Può esistere la favola in un mondo che non sia la fantasia di un film hollywoodiano? La risposta dovrebbe essere scontata, eppure nell’ultimo lavoro di Sean Baker – anche questo in concorso a Cannes - le cose sono meno definite.
Anora, il nome del personaggio che dà titolo al film, è la nostra candidata a Cenerentola dell’anno: giovane spogliarellista, impiegata in un nightclub di Brooklyn, cede alla avances del rampollo di una famiglia di ricchi oligarchi russi, al punto da convolare a nozze dopo pochi giorni di sesso, droga e altri bagordi.
Apriti cielo. Saputo del matrimonio, i genitori di lui salgono sul primo aereo per New York decisi a porre fine all’incauta unione. Nel mentre i due sposini vengono presi in ostaggio dal fedelissimo dell’oligarca, un tuttofare armeno che si accompagna a due sgherri. La luna di miele prende un sapore amaro.

Il primo lavoro di Baker dopo la trilogia sulla periferia americana (Tangerine, The Florida Project, The Red Rocket) è una versione indie, nuda e cruda di Pretty Woman, ovviamente con altra malizia e finale. Il che non esclude la sopravvenienza della favola – ed è la questione da cui siamo partiti – pure negli outskirts metropolitani, ed è questo il dato più gradevole, la nota delicata, del nuovo lavoro del regista americano. Che se da un lato non rinuncia ai segni particolari del suo cinema – l’utilizzo dell’Iphone, la predilezione per gli ultimi, la presenza di immigrati e di famiglie tossiche, lo smascheramento dell’American Dream – dall’altro mostra un desiderio maggiore di giocare con le convenzioni narrative e di ammorbidire i tratti di una visione non ancora pacificata ma certamente più distesa. Così, dopo un’ora buona di scene R-17 e di intreccio romance, si sterza sullo humour da black comedy, un tempo lungo un giro di notte, tra locali equivoci, gag slapstick e quartieri russofoni. È la parte migliore del film, quella in cui il cinema vivo e cronachistico di Baker incontra felicemente la partitura di genere e la brillantezza di scrittura. Sempre in bilico tra dissacrazione ed empatia, amore per i personaggi e critica sociale.

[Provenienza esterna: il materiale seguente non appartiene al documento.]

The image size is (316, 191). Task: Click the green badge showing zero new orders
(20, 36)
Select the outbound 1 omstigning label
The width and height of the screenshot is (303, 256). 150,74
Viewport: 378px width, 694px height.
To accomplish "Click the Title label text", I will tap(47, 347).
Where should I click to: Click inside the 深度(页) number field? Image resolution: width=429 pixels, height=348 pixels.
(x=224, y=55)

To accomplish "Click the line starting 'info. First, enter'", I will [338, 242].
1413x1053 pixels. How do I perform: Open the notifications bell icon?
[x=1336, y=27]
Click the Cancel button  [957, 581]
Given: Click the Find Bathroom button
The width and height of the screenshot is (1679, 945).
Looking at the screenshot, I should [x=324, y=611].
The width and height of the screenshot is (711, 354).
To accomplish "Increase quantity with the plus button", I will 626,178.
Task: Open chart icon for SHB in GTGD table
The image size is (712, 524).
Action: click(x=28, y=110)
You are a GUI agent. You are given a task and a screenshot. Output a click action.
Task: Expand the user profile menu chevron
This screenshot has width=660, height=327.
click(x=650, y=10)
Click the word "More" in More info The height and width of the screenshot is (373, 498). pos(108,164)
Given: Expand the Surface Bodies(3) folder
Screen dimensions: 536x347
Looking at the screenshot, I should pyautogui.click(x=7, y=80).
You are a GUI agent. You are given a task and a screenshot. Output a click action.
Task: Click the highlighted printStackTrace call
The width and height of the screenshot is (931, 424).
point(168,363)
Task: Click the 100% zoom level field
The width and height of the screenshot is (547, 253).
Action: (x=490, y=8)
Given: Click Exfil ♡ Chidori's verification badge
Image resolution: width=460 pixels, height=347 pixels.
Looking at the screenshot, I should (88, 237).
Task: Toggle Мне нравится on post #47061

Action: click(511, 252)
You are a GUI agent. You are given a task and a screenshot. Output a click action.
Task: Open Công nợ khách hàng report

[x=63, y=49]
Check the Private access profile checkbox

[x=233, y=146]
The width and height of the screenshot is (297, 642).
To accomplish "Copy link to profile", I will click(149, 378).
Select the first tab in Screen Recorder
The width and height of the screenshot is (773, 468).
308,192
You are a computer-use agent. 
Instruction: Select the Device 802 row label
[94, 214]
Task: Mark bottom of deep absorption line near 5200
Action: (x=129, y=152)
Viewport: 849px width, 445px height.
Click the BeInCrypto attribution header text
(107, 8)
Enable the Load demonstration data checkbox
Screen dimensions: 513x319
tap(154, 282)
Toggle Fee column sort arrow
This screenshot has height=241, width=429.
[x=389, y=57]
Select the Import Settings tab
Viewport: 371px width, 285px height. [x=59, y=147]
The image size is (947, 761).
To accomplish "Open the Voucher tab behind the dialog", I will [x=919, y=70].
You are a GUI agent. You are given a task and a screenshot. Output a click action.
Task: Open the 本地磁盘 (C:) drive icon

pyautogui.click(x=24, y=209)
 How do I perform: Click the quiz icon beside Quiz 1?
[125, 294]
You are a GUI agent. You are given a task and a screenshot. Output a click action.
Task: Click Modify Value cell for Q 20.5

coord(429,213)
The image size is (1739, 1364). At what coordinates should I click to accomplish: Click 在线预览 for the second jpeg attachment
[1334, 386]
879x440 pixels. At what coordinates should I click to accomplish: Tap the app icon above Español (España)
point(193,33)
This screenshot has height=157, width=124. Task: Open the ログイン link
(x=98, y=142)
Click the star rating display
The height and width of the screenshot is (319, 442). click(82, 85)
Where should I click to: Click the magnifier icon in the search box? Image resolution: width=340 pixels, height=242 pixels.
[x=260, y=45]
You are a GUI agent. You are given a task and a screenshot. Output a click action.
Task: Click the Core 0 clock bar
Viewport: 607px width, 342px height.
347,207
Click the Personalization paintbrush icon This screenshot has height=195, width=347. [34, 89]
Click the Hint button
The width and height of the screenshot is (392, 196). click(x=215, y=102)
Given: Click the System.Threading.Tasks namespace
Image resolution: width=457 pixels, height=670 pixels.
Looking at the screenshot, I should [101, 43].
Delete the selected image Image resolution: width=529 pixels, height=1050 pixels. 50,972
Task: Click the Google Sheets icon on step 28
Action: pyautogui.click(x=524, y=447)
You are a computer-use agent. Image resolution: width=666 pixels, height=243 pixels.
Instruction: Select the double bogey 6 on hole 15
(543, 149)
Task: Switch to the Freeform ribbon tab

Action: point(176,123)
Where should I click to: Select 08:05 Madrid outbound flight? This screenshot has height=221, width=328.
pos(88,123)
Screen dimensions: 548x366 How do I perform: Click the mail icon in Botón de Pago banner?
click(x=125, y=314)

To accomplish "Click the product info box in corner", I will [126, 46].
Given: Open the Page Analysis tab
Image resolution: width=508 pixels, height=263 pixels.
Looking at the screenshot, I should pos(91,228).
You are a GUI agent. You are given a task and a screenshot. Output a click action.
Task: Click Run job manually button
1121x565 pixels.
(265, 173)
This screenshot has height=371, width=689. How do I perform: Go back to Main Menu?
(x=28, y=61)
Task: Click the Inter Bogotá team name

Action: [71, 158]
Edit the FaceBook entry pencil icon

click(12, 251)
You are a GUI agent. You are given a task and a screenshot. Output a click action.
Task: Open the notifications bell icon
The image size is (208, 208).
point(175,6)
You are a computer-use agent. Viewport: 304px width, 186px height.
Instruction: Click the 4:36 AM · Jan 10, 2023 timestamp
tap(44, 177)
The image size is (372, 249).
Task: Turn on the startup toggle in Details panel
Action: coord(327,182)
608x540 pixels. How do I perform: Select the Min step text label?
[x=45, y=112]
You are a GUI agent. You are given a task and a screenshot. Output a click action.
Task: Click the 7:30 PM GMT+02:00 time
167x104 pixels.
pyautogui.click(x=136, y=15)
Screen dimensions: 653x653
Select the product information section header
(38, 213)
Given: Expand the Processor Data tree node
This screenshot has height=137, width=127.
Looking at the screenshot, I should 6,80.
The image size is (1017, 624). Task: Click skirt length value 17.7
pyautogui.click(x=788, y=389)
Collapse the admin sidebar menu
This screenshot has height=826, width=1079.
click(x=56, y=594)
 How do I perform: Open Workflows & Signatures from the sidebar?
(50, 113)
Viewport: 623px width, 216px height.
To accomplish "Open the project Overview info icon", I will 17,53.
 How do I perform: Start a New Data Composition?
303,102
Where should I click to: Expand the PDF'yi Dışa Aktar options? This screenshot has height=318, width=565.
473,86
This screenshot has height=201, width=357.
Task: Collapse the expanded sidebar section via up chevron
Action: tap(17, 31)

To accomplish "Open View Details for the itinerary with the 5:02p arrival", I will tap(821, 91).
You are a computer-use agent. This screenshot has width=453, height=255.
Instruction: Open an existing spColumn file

​​​​​​Anora conferma anche però la canonizzazione del cinema di Baker nel circuito dei grandi festival: siamo ormai lontani dalla ruvidezza spericolata degli esordi e oltre già il perimetro del cinema indipendente. È un lavoro più morbido e alla moda, capace, nonostante la dissipazione (gira troppo, dura di più), di assimilare elementi pop, gusto per il grottesco e verismo da smartphone con accattivante disinvoltura. Un cinema già da un po’ sfilato all’uomo della strada ma affidato ogni volta a un mix di giovani attori di talento – notevole la protagonista, Mikey Madison - e veterani della recitazione come Yuriy Borisov.

Sospeso nella luce fiacca di un sole indeciso, Anora è un film di passaggio: dall’estasi del sogno alla malinconia del risveglio. Un’istantanea di felicità e il suo negativo. L’ennesimo gesto di attenzione verso i dimenticati, che non sanno che cosa desiderare e non saprebbero nemmeno impararlo. Ma che almeno vogliono vivere.